From: Jens Axboe <[email protected]>
To: Ming Lei <[email protected]>
Cc: [email protected], [email protected],
[email protected],
Alexander Viro <[email protected]>,
Stefan Hajnoczi <[email protected]>,
Miklos Szeredi <[email protected]>,
Bernd Schubert <[email protected]>,
Nitesh Shetty <[email protected]>,
Christoph Hellwig <[email protected]>,
Ziyang Zhang <[email protected]>
Subject: Re: [PATCH 3/4] io_uring: add IORING_OP_READ[WRITE]_SPLICE_BUF
Date: Sat, 11 Feb 2023 09:52:58 -0700 [thread overview]
Message-ID: <[email protected]> (raw)
In-Reply-To: <Y+e+i5BXQHcqdDGo@T590>
On 2/11/23 9:12?AM, Ming Lei wrote:
> On Sat, Feb 11, 2023 at 08:45:18AM -0700, Jens Axboe wrote:
>> On 2/10/23 8:32?AM, Ming Lei wrote:
>>> IORING_OP_READ_SPLICE_BUF: read to buffer which is built from
>>> ->read_splice() of specified fd, so user needs to provide (splice_fd, offset, len)
>>> for building buffer.
>>>
>>> IORING_OP_WRITE_SPLICE_BUF: write from buffer which is built from
>>> ->read_splice() of specified fd, so user needs to provide (splice_fd, offset, len)
>>> for building buffer.
>>>
>>> The typical use case is for supporting ublk/fuse io_uring zero copy,
>>> and READ/WRITE OP retrieves ublk/fuse request buffer via direct pipe
>>> from device->read_splice(), then READ/WRITE can be done to/from this
>>> buffer directly.
>>
>> Main question here - would this be better not plumbed up through the rw
>> path? Might be cleaner, even if it either requires a bit of helper
>> refactoring or accepting a bit of duplication. But would still be better
>> than polluting the rw fast path imho.
>
> The buffer is actually IO buffer, which has to be plumbed up in IO path,
> and it can't be done like the registered buffer.
>
> The only affect on fast path is :
>
> if (io_rw_splice_buf(req)) //which just check opcode
> return io_prep_rw_splice_buf(req, sqe);
>
> and the cleanup code which is only done for the two new OPs.
>
> Or maybe I misunderstand your point? Or any detailed suggestion?
>
> Actually the code should be factored into generic helper, since net.c
> need to use them too. Probably it needs to move to rsrc.c?
Yep, just refactoring out those bits as a prep thing. rsrc could work,
or perhaps a new file for that.

◆ Material shown ◆

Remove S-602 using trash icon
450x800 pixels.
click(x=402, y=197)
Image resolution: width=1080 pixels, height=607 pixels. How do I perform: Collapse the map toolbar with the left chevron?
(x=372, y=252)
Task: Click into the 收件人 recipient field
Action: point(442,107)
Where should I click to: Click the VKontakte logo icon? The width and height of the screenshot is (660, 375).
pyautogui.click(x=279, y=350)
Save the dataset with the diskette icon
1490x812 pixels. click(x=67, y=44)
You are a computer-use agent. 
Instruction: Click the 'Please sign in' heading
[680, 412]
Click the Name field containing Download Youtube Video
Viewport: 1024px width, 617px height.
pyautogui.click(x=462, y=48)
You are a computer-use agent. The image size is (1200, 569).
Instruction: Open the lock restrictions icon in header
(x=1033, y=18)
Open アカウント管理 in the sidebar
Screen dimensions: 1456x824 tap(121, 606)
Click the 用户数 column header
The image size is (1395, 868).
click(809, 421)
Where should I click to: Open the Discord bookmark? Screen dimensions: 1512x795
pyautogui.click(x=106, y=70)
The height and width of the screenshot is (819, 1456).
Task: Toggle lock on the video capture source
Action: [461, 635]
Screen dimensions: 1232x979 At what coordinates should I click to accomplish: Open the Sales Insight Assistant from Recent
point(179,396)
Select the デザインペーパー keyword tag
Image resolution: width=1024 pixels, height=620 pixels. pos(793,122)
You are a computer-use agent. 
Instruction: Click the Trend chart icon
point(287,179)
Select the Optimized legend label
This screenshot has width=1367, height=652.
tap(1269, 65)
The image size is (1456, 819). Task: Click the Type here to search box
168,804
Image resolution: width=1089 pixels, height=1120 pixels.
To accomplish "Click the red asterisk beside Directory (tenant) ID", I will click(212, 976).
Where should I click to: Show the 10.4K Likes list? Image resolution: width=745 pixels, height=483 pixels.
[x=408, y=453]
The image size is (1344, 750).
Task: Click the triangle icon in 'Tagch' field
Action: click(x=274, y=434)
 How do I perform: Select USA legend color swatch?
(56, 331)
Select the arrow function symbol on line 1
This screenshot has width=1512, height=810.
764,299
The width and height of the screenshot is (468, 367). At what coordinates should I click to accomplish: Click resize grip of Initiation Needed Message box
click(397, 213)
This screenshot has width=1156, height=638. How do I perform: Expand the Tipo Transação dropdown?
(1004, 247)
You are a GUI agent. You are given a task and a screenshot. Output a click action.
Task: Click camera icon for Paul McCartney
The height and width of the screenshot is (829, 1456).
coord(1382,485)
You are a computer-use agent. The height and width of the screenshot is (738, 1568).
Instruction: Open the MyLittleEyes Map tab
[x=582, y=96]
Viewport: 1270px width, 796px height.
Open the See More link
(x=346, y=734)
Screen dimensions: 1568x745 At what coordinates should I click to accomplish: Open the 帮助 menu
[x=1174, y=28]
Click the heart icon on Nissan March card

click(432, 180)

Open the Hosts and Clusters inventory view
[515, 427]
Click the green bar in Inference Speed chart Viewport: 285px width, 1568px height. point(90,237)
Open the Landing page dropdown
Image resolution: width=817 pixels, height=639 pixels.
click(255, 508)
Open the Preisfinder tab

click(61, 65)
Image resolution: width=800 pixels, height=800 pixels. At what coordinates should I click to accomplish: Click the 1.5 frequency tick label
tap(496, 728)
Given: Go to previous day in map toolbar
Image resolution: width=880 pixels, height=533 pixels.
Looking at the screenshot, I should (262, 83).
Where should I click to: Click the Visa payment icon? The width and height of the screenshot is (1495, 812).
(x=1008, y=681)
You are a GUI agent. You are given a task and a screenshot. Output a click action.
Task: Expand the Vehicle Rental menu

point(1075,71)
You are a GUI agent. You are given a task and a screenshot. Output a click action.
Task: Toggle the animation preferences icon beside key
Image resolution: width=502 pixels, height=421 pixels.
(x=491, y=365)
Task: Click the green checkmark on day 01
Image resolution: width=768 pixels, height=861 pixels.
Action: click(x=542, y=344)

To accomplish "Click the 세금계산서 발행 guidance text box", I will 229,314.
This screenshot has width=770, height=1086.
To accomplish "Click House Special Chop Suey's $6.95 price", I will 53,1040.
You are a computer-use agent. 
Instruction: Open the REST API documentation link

◆ What you will do ◆
**A.** Name every person in the Cc line of the io_uring patch email who is listed with a full name.
**B.** Carry the io_uring patch email forward from its last line.

◆ Task-by-task results ◆
**A.** Alexander Viro, Stefan Hajnoczi, Miklos Szeredi, Bernd Schubert, Nitesh Shetty, Christoph Hellwig, Ziyang Zhang

**B.**
>> Also seems like this should be separately testable. We can't add new
>> opcodes that don't have a feature test at least, and should also have
>> various corner case tests. A bit of commenting outside of this below.
>
> OK, I will write/add one very simple ublk userspace to liburing for
> test purpose.
Thanks!
>>> diff --git a/io_uring/opdef.c b/io_uring/opdef.c
>>> index 5238ecd7af6a..91e8d8f96134 100644
>>> --- a/io_uring/opdef.c
>>> +++ b/io_uring/opdef.c
>>> @@ -427,6 +427,31 @@ const struct io_issue_def io_issue_defs[] = {
>>> .prep = io_eopnotsupp_prep,
>>> #endif
>>> },
>>> + [IORING_OP_READ_SPLICE_BUF] = {
>>> + .needs_file = 1,
>>> + .unbound_nonreg_file = 1,
>>> + .pollin = 1,
>>> + .plug = 1,
>>> + .audit_skip = 1,
>>> + .ioprio = 1,
>>> + .iopoll = 1,
>>> + .iopoll_queue = 1,
>>> + .prep = io_prep_rw,
>>> + .issue = io_read,
>>> + },
>>> + [IORING_OP_WRITE_SPLICE_BUF] = {
>>> + .needs_file = 1,
>>> + .hash_reg_file = 1,
>>> + .unbound_nonreg_file = 1,
>>> + .pollout = 1,
>>> + .plug = 1,
>>> + .audit_skip = 1,
>>> + .ioprio = 1,
>>> + .iopoll = 1,
>>> + .iopoll_queue = 1,
>>> + .prep = io_prep_rw,
>>> + .issue = io_write,
>>> + },
>>
>> Are these really safe with iopoll?
>
> Yeah, after the buffer is built, the handling is basically
> same with IORING_OP_WRITE_FIXED, so I think it is safe.
Yeah, on a second look, as these are just using the normal read/write
path after that should be fine indeed.
>>
>>> +static int io_prep_rw_splice_buf(struct io_kiocb *req,
>>> + const struct io_uring_sqe *sqe)
>>> +{
>>> + struct io_rw *rw = io_kiocb_to_cmd(req, struct io_rw);
>>> + unsigned nr_pages = io_rw_splice_buf_nr_bvecs(rw->len);
>>> + loff_t splice_off = READ_ONCE(sqe->splice_off_in);
>>> + struct io_rw_splice_buf_data data;
>>> + struct io_mapped_ubuf *imu;
>>> + struct fd splice_fd;
>>> + int ret;
>>> +
>>> + splice_fd = fdget(READ_ONCE(sqe->splice_fd_in));
>>> + if (!splice_fd.file)
>>> + return -EBADF;
>>
>> Seems like this should check for SPLICE_F_FD_IN_FIXED, and also use
>> io_file_get_normal() for the non-fixed case in case someone passed in an
>> io_uring fd.
>
> SPLICE_F_FD_IN_FIXED needs one extra word for holding splice flags, if
> we can use sqe->addr3, I think it is doable.
I haven't checked the rest, but you can't just use ->splice_flags for
this?
In any case, the get path needs to look like io_tee() here, and:
>>> +out_put_fd:
>>> + if (splice_fd.file)
>>> + fdput(splice_fd);
this put needs to be gated on whether it's a fixed file or not.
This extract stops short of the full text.